READ MORE: Sainsbury’s-Asda deal risks environmental harm, say campaigners

M&S launches ‘Love it for Less’

M&S clothing campaign

Marks & Spencer has launched a new clothing campaign ‘Love it for Less’, promoting its exclusive clothing line both in-store and online.

“Summer is in the air this weekend and we want to ensure that our customers can look fantastic – without breaking the bank,” says Nathan Ansell, M&S’s clothing & home marketing director.

“We’ve got so many great value summer lines for all the family and our “Love it for Less” campaign highlights these for our busy customers.”

To coincide with the campaign, M&S has also lowered the price of more than 500 products, which will be highlighted to customers with ‘New Lower Price’ décor throughout its stores.

The ‘Love it for Less’ campaign is the latest marketing push from the retailer as it looks to promote the two sides of its business – food and general merchandise.
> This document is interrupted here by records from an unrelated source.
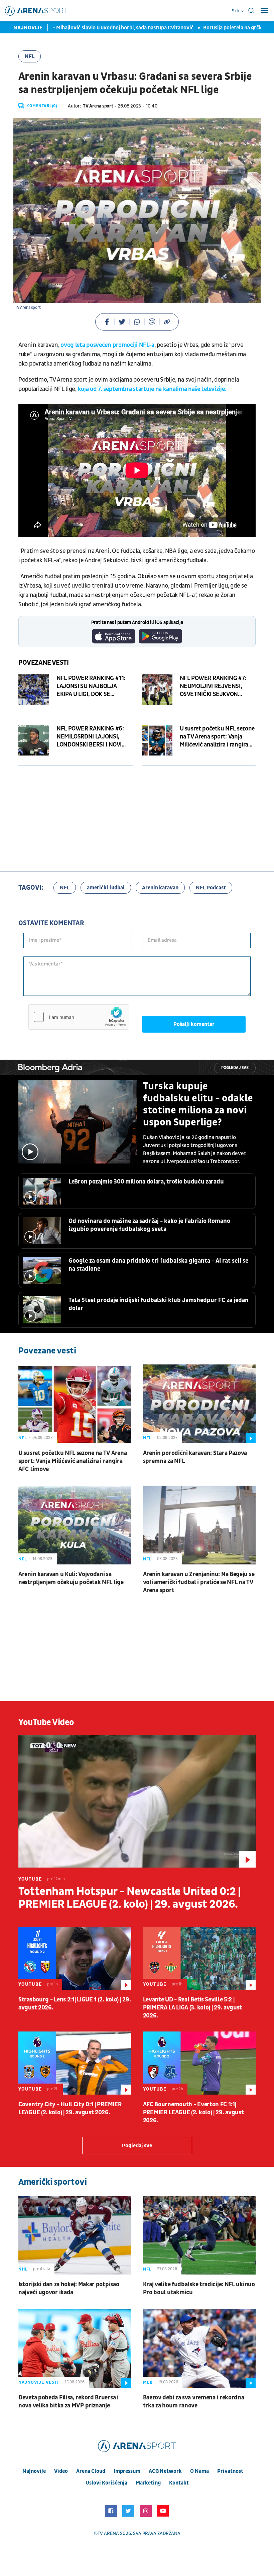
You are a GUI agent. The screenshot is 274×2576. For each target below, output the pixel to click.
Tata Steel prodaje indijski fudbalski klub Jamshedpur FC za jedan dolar (158, 1304)
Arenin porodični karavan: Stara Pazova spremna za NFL (195, 1457)
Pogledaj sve (235, 1067)
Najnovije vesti (38, 2382)
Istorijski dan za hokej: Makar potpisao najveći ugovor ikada (68, 2288)
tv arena (108, 2533)
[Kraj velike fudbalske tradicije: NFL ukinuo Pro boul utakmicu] (199, 2235)
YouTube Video (46, 1722)
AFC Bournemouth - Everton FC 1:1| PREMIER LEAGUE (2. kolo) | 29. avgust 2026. (193, 2112)
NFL (29, 56)
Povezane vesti (43, 663)
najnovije (34, 2471)
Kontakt (179, 2483)
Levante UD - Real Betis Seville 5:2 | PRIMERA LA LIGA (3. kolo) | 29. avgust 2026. (192, 2007)
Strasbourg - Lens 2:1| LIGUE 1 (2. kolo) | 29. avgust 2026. (74, 2003)
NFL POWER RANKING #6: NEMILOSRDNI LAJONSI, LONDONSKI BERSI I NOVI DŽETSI (90, 737)
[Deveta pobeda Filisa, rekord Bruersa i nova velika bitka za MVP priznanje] (74, 2348)
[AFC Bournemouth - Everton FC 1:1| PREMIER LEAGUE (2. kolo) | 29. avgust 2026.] (199, 2063)
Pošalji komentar (194, 1024)
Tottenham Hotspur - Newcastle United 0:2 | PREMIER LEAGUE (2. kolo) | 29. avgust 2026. (129, 1898)
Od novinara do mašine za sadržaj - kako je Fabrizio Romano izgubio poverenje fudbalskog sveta (149, 1225)
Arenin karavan (160, 887)
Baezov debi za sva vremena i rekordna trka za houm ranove (193, 2401)
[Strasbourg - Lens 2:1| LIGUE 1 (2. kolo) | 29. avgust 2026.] (74, 1958)
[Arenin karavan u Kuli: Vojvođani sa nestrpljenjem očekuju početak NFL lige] (74, 1525)
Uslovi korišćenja (106, 2483)
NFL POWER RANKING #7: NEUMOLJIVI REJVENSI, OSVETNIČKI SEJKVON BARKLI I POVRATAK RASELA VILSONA (216, 686)
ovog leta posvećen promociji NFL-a (107, 345)
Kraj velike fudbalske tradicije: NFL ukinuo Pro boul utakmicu (199, 2288)
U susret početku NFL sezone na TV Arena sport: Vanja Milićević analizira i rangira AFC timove (72, 1461)
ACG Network (165, 2471)
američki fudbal (106, 887)
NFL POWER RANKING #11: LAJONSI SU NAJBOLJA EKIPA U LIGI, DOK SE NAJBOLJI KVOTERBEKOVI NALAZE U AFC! (90, 686)
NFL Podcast (211, 887)
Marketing (148, 2483)
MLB (148, 2382)
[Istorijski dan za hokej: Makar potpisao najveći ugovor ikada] (74, 2235)
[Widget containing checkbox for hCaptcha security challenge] (78, 1017)
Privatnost (230, 2471)
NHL (23, 2269)
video (61, 2471)
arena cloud (90, 2471)
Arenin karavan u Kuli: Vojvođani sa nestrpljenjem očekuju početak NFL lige (71, 1578)
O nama (199, 2471)
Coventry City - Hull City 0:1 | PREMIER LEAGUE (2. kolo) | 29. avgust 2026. (69, 2108)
Last week, it rolled out the ‘My M&S Favourite’ campaign across 1,000 UK stores, which sees its food staff wearing personalised badges and revealing their favourite product.

Nissan to stop selling diesel cars in Europe

Nissan plans to gradually withdraw diesel cars in Europe and focus on its “electrification push” as demand for diesel models slows.

A spokesperson for Nissan says the Japanese car manufacturer, along with other manufacturers and industry bodies, can see the “progressive decline of diesel” but that it does not anticipate its sudden end in the short-term.

“At this point in time and for many customers, modern diesel engines will remain in demand and continue to be available within Nissan’s powertrain offering,” Nissan says.

“In Europe, where our diesel sales are concentrated, our electrification push will allow us to discontinue diesel gradually from passenger cars at the time of each vehicle renewal.”

READ MORE: Nissan to gradually withdraw from diesel vehicle market in Europe

Retail M&As up 15% in 2017

Retail mergers and acquisitions have grown 15% over the last 12 months, according to law firm RPC.

There were 37 retail M&A deals in the year to 31 March compared with 32 the previous year, which RPC says shows market leaders are “looking beyond all the hype about the ‘meltdown of the high street’ and getting on with building breadth of offering and scale.”

However, the overall value of the deals declined by -16% from £4.3bn to £3.7bn. RPC said it is important that sellers and creditors are “sensible” over the prices they are expecting from M&A deals in the current climate.